One of the key roles of the IGF space is that it is a space where emerging issues on internet and technology are discussed. There is increasing discussion on big data, algorithmic decision-making, and the role of AI in judicial and other legal mechanisms, including that of facial recognition technology, biometric databases etc. These discussions are incomplete without looking at those who are most vulnerable to the use of these tech. OS Keyes, who wrote a paper titled The Misgendering Machines looking at the past 30 years of facial recognition research, specifically to understand why automatic gender recognition (AGR) is so widespread, found that researchers followed a binary model of gender more than 90% of the time. In research focused specifically on gender, more than 80% viewed it as a purely physiological construct. This leads to the erasure of trans persons and their needs, concerns and existence from both design as well as research, recreating the discrimination once again. The developers of facial recognition software are ignorant of non-static genders and presentations and the process of transitioning. And this will then translate into discriminatory actions.
The developers of facial recognition software are ignorant of non-static genders and presentations and the process of transitioning.
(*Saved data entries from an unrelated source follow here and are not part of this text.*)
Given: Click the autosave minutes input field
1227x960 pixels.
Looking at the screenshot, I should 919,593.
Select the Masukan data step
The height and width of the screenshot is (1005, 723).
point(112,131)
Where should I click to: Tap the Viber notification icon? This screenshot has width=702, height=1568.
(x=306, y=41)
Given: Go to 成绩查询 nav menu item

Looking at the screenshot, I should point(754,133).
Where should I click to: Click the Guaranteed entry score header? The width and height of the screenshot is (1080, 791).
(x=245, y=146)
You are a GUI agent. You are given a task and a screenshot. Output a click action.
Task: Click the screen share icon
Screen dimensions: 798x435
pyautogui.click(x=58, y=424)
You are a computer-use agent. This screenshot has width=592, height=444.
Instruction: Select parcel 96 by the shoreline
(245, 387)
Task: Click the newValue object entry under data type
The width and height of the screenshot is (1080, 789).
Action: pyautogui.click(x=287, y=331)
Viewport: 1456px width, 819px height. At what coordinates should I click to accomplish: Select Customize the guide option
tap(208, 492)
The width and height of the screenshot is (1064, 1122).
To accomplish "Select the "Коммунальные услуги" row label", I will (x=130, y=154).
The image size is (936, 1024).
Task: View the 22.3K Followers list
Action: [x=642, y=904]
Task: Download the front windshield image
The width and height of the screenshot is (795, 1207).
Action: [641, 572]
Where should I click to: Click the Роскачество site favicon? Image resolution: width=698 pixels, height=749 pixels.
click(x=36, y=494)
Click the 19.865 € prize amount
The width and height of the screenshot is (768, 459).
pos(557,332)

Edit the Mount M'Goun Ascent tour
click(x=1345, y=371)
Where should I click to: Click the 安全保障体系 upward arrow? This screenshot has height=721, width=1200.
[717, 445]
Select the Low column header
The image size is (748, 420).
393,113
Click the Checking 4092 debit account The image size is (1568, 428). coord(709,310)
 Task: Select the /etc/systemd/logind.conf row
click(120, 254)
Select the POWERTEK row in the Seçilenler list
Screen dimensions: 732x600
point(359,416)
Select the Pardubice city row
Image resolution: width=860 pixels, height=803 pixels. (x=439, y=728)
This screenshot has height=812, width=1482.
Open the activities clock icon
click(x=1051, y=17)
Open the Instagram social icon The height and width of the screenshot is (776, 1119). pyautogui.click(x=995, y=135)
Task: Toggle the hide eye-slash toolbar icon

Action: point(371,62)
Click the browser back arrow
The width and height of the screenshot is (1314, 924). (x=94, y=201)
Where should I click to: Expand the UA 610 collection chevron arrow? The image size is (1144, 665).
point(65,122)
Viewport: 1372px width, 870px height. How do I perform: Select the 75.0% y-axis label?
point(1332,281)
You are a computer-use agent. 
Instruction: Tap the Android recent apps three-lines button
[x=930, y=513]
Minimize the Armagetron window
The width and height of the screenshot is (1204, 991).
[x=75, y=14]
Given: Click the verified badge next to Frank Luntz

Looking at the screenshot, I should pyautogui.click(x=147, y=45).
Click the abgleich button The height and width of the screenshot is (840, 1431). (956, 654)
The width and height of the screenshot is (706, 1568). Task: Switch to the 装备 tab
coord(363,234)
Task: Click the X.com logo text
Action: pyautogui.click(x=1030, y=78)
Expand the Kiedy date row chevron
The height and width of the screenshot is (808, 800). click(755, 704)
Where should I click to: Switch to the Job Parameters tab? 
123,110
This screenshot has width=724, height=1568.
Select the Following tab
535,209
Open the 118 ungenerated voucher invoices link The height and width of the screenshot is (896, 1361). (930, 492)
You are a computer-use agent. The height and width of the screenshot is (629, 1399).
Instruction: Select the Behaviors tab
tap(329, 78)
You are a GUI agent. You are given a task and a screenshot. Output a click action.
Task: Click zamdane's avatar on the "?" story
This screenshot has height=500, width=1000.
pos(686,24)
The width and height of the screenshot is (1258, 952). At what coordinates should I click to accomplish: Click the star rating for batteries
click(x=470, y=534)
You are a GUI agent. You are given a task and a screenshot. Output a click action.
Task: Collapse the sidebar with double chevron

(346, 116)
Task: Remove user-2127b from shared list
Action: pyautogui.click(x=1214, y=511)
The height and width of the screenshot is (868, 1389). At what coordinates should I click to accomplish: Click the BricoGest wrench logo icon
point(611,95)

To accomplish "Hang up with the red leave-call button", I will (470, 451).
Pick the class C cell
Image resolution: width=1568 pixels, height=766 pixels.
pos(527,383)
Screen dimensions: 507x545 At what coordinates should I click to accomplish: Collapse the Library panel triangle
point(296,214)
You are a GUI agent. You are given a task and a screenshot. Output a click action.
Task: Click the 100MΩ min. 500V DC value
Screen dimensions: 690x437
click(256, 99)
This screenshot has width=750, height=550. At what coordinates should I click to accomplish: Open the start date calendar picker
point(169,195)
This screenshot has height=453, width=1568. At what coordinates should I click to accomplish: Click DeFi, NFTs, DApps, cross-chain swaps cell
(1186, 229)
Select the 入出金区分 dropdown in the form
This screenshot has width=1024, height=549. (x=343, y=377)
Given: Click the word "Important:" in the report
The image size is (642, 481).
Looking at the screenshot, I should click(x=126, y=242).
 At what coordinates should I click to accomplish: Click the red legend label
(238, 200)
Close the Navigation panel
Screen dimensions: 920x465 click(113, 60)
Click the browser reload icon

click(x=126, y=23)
A 2015 research suggested that people could use facial recognition software in women’s bathrooms, and this will sound an alarm if men get too close, alerting an operator. This is just one instance. It’s not just about using only a binary model of gender but also this presumption that gender operates, presents and is determined in the same way across the world. A 2018 MIT study pointed out that AI running facial recognition software led to an increased number of false positives on any shade of skin that was not white as it was overwhelming trained with white faces.
Sexuality and sexual rights, including LGBTQ rights (with the possible exception of online gender based violence) in the digital spaces are still far and few.
Without bringing people of different sexualities, and gender identities and expressions to the table, policies and policy spaces and policy will be severely lagging behind the existing technology and the concerns arising from it. But it’s important to remember that bringing in trans persons and non-binary persons also means that one has to make the space accessible and safe for them. This includes providing funding to travel and attendance, orienting the staff at the space on different gender expressions, including explicit clauses against discrimination of trans and non-binary persons, having gender neutral bathrooms, making provisions for different gender identities in all the forms, and taking care of language in all literature among other things.
To have policies and laws and discussions around this without taking into account the fluid nature of gender and sexuality in the current times is extremely short-sighted. And not having diversity at the tables means that from the very beginning, things are not aligned properly and whatever follows will be non-inclusive and discriminatory. As Keyes says, “Values don’t just go into systems - they also come out of them.”
“Values don’t just go into systems - they also come out of them.”